Expertise: 5/5 – Demonstrates deep pattern recognition from studying 50 years of shareholder letters, running compounding studies, and personally sourcing investments in Workday, Duolingo, Toast, and Affirm at early stages.
Authoritativeness: 4/5 – Durable Capital manages $15B+; Ellenbogen’s Act Two framework and “1% of stocks” thesis is original and influential, but episode lacks independent verification of performance claims.
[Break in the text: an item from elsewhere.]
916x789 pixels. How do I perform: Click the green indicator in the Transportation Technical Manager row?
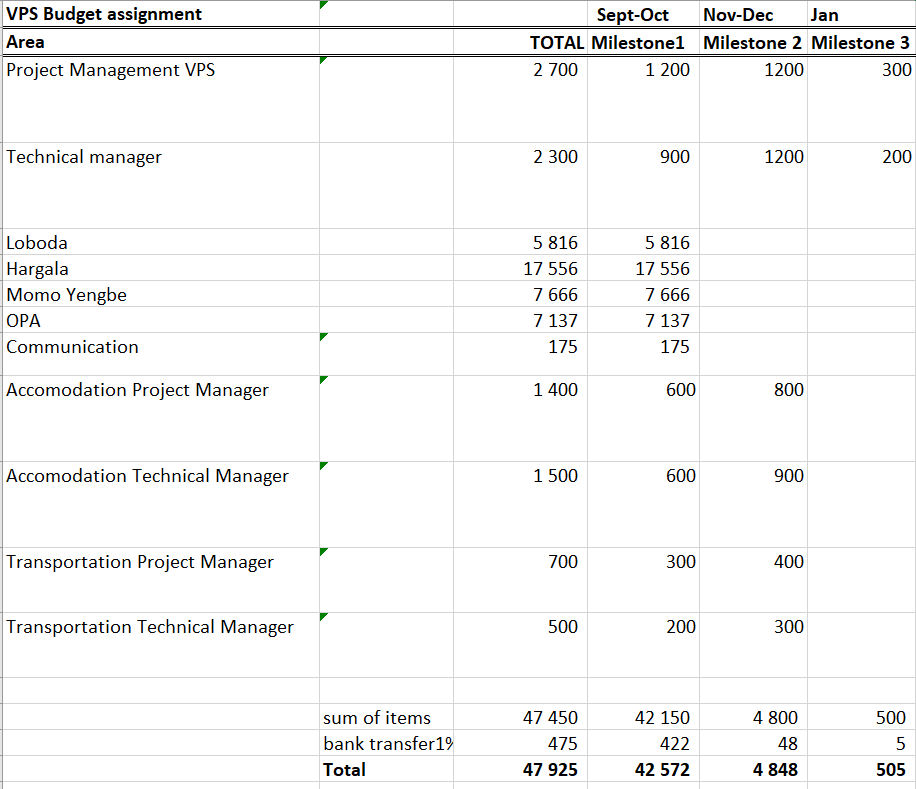coord(323,618)
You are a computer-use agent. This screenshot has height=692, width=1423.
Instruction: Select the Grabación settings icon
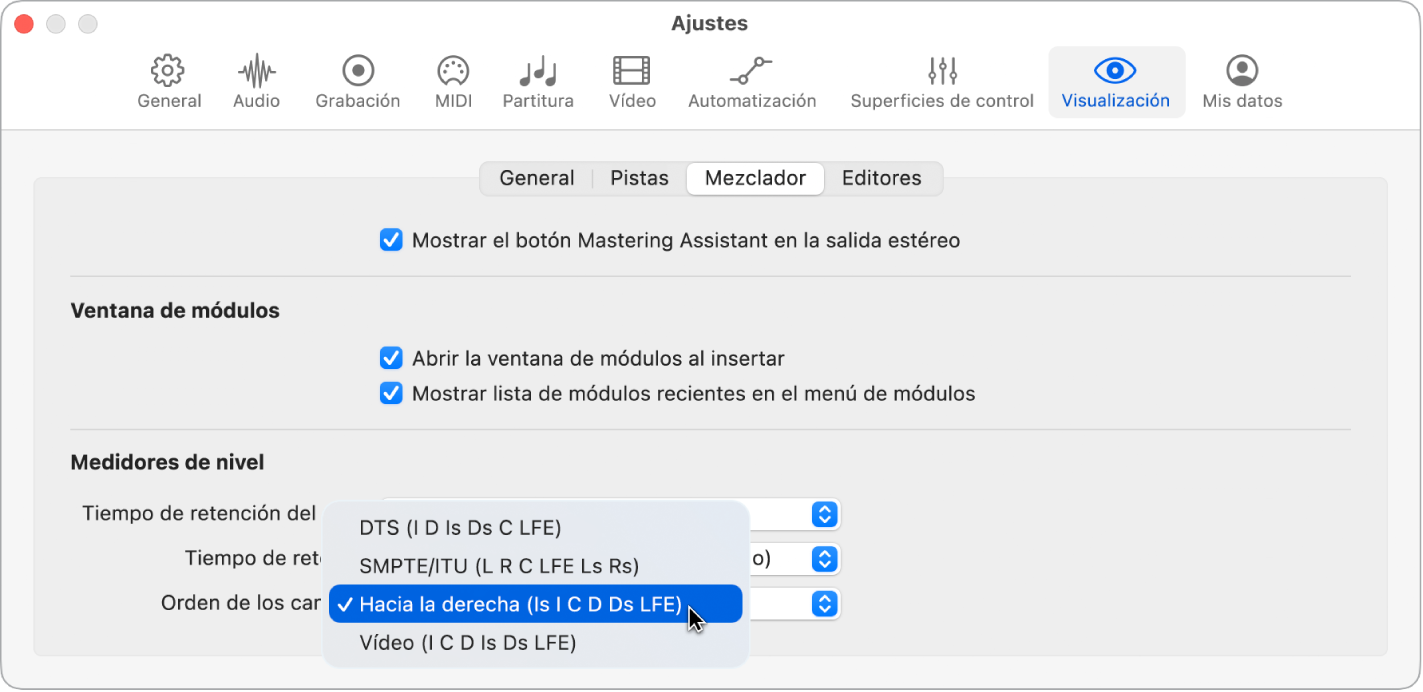[x=357, y=80]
Trust: 3/5 – He discloses failures (Max Levchin’s Slide) and conflicts (owning firms he discusses), but cherry-picks winners (Domino’s, Amazon) without discussing comparable failures. No data provided to support “40 compounders” claim.
RED FLAGS:
- Harmful Content: Could mislead retail investors into concentrated stock-picking without acknowledging base rate fallacy
- Misleading Information: Claims “40 stocks compound 6x over 10 years” without citing study methodology or period
- Untrustworthy: Promotes Durable’s model repeatedly; host provides no critical pushback
- Spammy: No—substantive content throughout
- YMYL Risk: HIGH – Financial advice that could encourage concentrated positions without risk disclosure
Verdict: Proceed with review but flag YMYL concerns
⚖️ VERDICT
Overall Rating: 7.5/10
Ellenbogen articulates a compelling framework for identifying long-term compounders, but the episode functions more as polished marketing for Durable Capital than rigorous debate. O’Shaughnessy asks smart questions but never challenges core assumptions about market efficiency or the survivorship bias inherent in studying only winners. Listen for the mental models; verify every claim independently.
🎯 ONE-SENTENCE ASSESSMENT
The episode delivers powerful pattern-recognition insights from a seasoned investor but suffers from unchecked confirmation bias, survivorship bias, and a promotional tone that undermines its educational value for critical listeners.
📊 EVALUATION CRITERIA
| Criterion | Score (/10) | Key Observation |
|---|---|---|
| Content Depth | 8 | Ellenbogen details specific investment memos, three-year lookbacks, and portfolio construction rules; light on quantitative evidence |
| Narrative Structure | 7 | Clear arc from origin story to current market views, but rambles during robotics section (1:15:00-1:25:00) |
| Audio Quality | 9 | Clean production, balanced levels, no clipping; professional post-production |
| Evidence & Sources | 5 | Relies heavily on personal anecdotes and “studies” without naming authors or providing data; cites “Benheimer study” without specifics |
| Originality | 8 | Act Two entrepreneur framework and “time arbitrage” against short-cycle capital are genuinely novel contributions |
📝 REVIEW SUMMARY
What the Episode Covers
Ellenbogen explains how studying 50 years of T. Rowe Price New Horizons Fund letters revealed that 20 stocks drove all performance, with Walmart’s premature sale wiping out decades of good decisions. This led him to quantify that roughly 40 stocks (1%) compound wealth at 20% annually over rolling 10-year periods. He built Durable Capital to hunt these “validictorians” by investing in companies from private stages through public markets, using what he calls time arbitrage against short-cycle institutional capital that measures performance monthly.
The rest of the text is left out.